Normal NCA cation channel activity is required for proper response latency during sleep bouts. (A) Total time in sleep bouts for wild-type, nca-1(gk5lf); nca-1(gk9lf) [simplified as nca(lf)], unc-79(ec1lf), unc-80(e1272lf), and nca-1(e625gf) animals during L4 to adult lethargus. (B) Response latency of wild-type, nca(lf), unc-79(ec1lf), and unc-80(e1272lf) animals to blue light stimulation during sleep bouts (left panel) and motion bouts (right panel) in L4 to adult lethargus. (C) Response latency of nca-1(e625gf) animals to blue light stimulation during sleep bouts (left panel) and motion bouts (right panel) in L4 to adult lethargus. (D) Total time in sleep bouts for wild-type, unc-79(ec1lf), unc-9(e101lf) unc-7(e5lf), and unc-79(ec1lf); unc-9(e101lf) unc-7(e5lf) animals during L4 to adult lethargus. All sleep bouts and motions bouts were assessed during L4 to adult lethargus. * P < 0.05, ** P < 0.01, *** P < 0.001. All error bars represent standard error of the mean.

Figure 4

EGL-4 PKG is downstream of NCA channels during L4/A lethargus. (A) Total time in sleep bouts for wild-type, unc-79(ec1lf), egl-4(n479lf), unc-79(ec1lf); egl-4(n479lf), egl-4(ad450gf), and unc-79(ec1lf); egl-4(ad450gf). (B) Response latency of wild-type, unc-79(ec1lf), egl-4(n479lf), and unc-79(ec1lf); egl-4(n479lf) animals to blue light stimulation during sleep bouts (left panel) and motion bouts (right panel). (C) Response latency of wild-type, unc-79(ec1lf), egl-4(ad450gf), and unc-79(ec1lf); egl-4(ad450gf) animals to blue light stimulation during sleep bouts (left panel) and motion bouts (right panel).
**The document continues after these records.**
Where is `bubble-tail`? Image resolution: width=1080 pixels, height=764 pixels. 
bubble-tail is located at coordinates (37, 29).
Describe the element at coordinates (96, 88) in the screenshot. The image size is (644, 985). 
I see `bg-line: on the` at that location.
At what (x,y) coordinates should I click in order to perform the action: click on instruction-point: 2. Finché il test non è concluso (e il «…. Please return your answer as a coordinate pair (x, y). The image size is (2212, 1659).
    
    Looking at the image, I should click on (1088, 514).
All sleep bouts and motions bouts were assessed during L4 to adult lethargus. * P < 0.05, ** P < 0.01, *** P < 0.001. All error bars represent standard error of the mean.

Figure 5

PDF signaling acts upstream or in parallel to NCA channels. (A) Total time in sleep bouts for wild-type, pdfr-1(ok3425lf), pdf-1(tm1996lf), pdf-2(tm4393lf), and pdf-1tm1996(lf); pdf-2(tm4393lf) animals. (B) Response latency of wild-type, pdfr-1(ok3425lf), pdf-1(tm1996lf), pdf-2(tm4393lf), and pdf-1(tm1996lf); pdf-2(tm4393lf) animals to blue light stimulation during sleep bouts (left panel) and motion bouts (right panel). (C) Total time in sleep bouts for wild-type, pdfr-1(ok3425lf), nca-1(e625gf), and pdfr-1(ok3425lf); nca-1(e625gf) animals. (D) Model for genetic pathways of the conserved cation channel and gap junction proteins regulating sleep across species. Dashed arrows represent possible parallel pathway. All sleep bouts and motions bouts were assessed during L4 to adult lethargus. * P < 0.05, ** P < 0.01. All error bars represent standard error of the mean.